La France, pays des droits de l’homme, est aussi celui de la liberté d’expression. Le Colonel Rémy, héros de la Résistance, avait le droit de dire que le maréchal Pétain n’était pas un traître. Il le peignait même en bouclier d’une France dont de Gaulle était l’épée.
Le Pen, lui, doit se taire.
Robert Aron, historien et juif, avait le droit d’écrire que la condamnation de Pétain fut sévère. Pas le Pen.
Léopold Sédar Senghor, académicien français et chef d’État sénégalais, pouvait chanter la négritude. Le Pen ne doit pas parler du monde blanc.
De Gaulle, Pompidou, Giscard, Mitterrand pouvaient faire porter une gerbe à l’île d’Yeu. Le Pen ne saurait déposer la moindre fleur de rhétorique sur la tombe du chef de l’État français.
N’importe quel quidam peut affirmer que Joffre n’a pas gagné la bataille de la Marne ni Pétain celle de Verdun, que le génocide vendéen n’a pas existé, que Trotski n’a pas été un boucher, etc., ad libitum, mais quand Le Pen affirme que les chambres à gaz – sans nier leur existence – sont un détail de l’histoire de la Seconde Guerre mondiale, le monde s’écroule dans le nauséabond, sa fille le renie et les petits marquis engraissés qui lui doivent tout se pincent le nez.
Le Pen est un provocateur obsessionnel, un vieux roi qui s’est dépouillé de son pouvoir et le regrette. Il veut faire parler de lui ? Peut-être, sans doute. Mais ce n’est pas l’important.
L’important est l’abîme d’ignorance et d’intolérance où est tombée la France en quelques décennies. La mort des générations qui ont connu la Seconde Guerre mondiale a permis la construction d’un dogme que nul ne peut plus discuter sans être jeté dans les ténèbres extérieures où sont les pleurs et les grincements de dents.
L’inculture fondée sur une mémoire faussée à dessein (« Vous ne savez pas de quoi vous parlez, jeune homme », disait François Mitterrand à Georges-Marc Benamou) s’érige en juge péremptoire. La France devient un pays de pions délirants. La basse-cour médiatique est aujourd’hui plus haineuse que les jurés de la Haute Cour de la Libération. Des journalistes frais pondus dans leurs madrasas socialistes aux vieux routiers politiques qui espèrent un jackpot électoral, toute la troupe des larbins stipendiés ou simplement sots y va de son coup de bec, sans oublier une révérence, en passant, à l’on ne sait quelle autorité morale. Comme s’il y avait quelque part un grand conseil de la pensée habilité à décider qui dérape, quand et pourquoi.

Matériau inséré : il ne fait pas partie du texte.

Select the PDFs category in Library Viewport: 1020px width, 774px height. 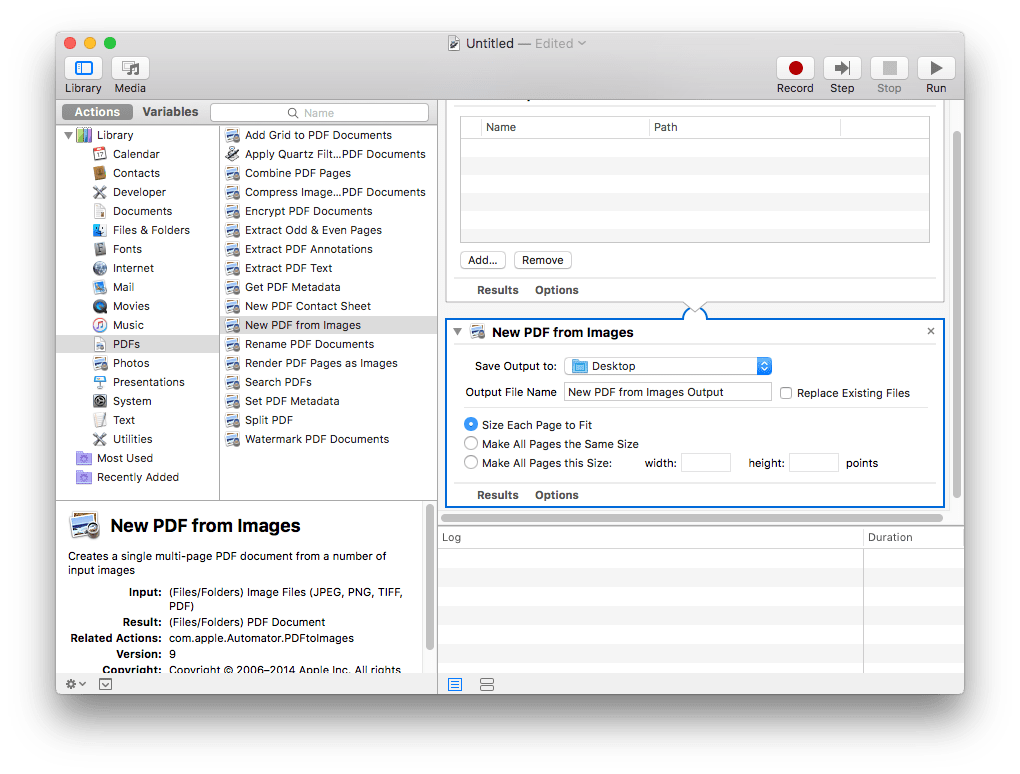(x=126, y=344)
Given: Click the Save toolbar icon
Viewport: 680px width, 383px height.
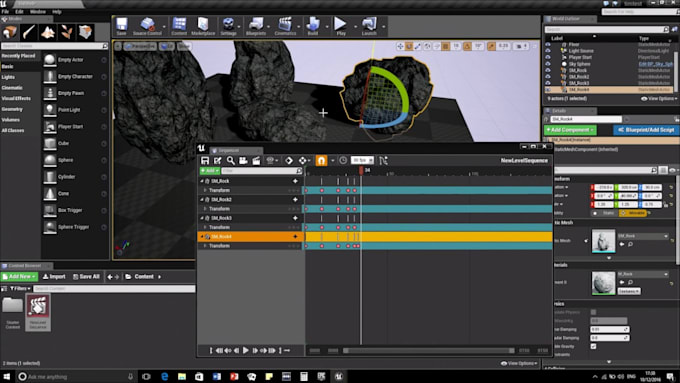Looking at the screenshot, I should [121, 26].
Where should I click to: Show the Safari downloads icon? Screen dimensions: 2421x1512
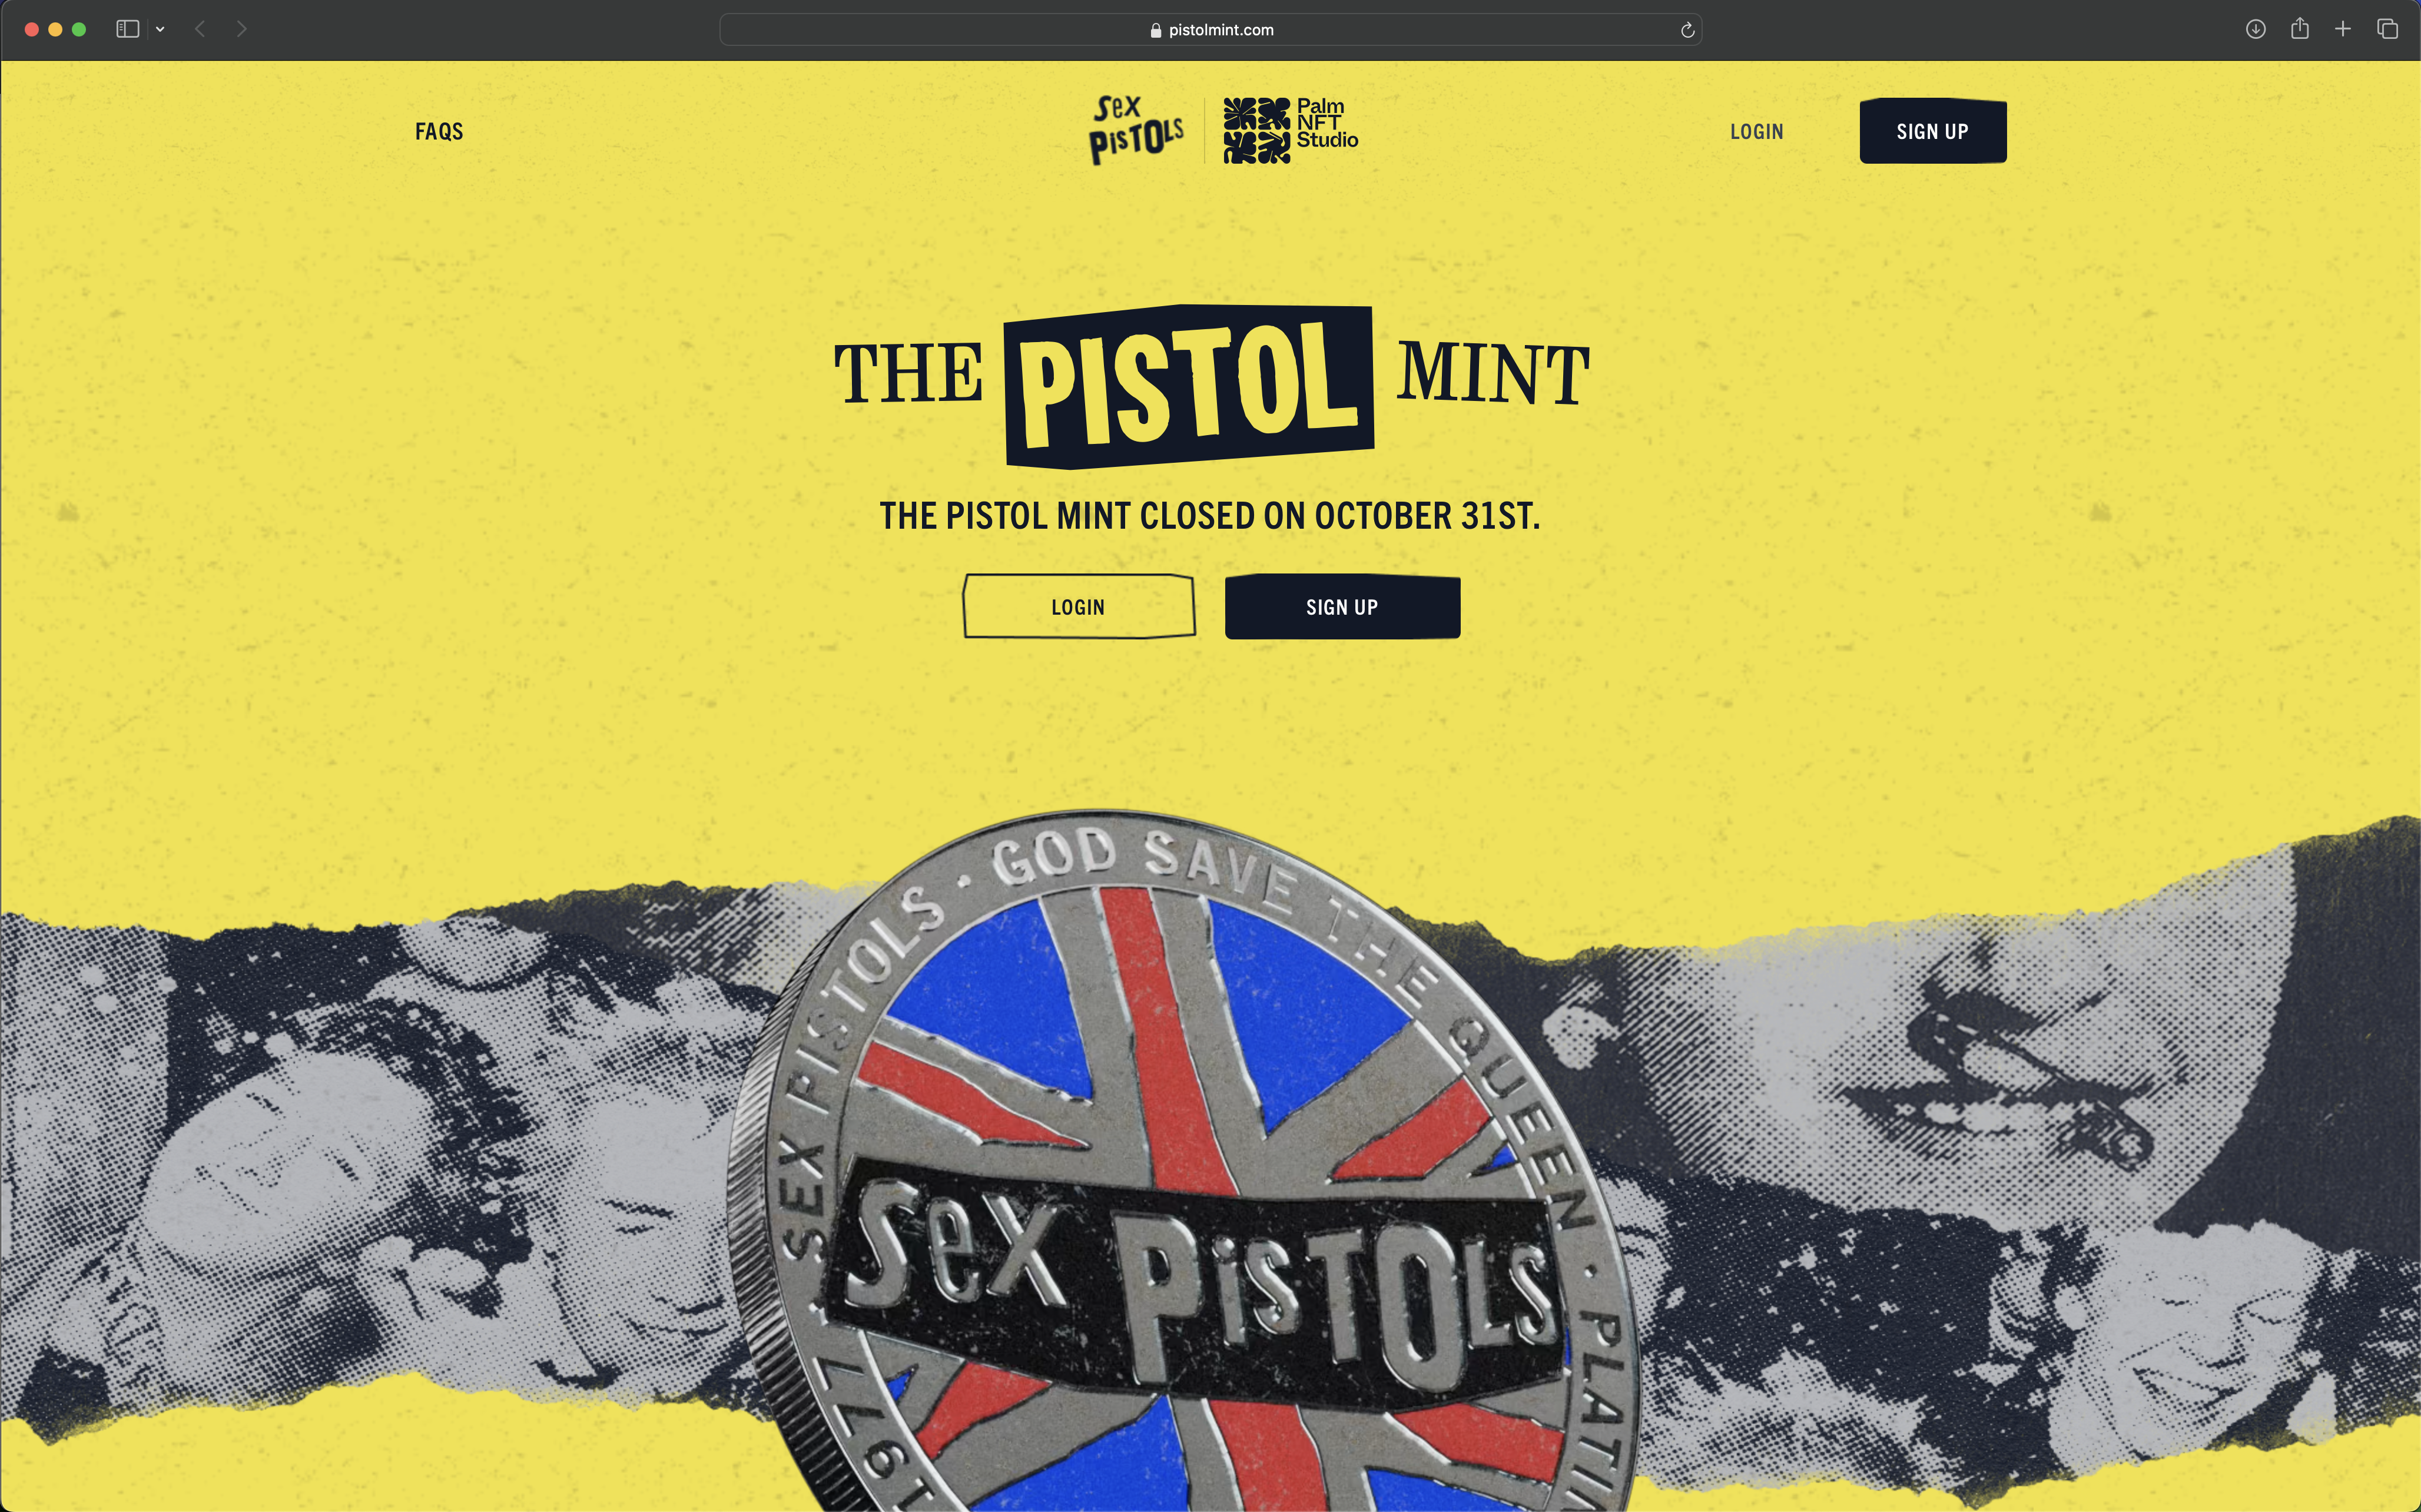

J’ai bien connu Jean-Marie Le Pen et j’aurais quelques raisons de m’en plaindre. Pour le défendre et le rejoindre, j’ai perdu ma carrière, puis, après son coup de force de décembre 1998, j’ai perdu mon emploi et vendu ma maison. Mais la volaille qui prétend le juger me force à le louer. C’est un homme. Je n’ai jamais été Charlie et je n’ai pas l’intention de le devenir, je suis Jean-Marie.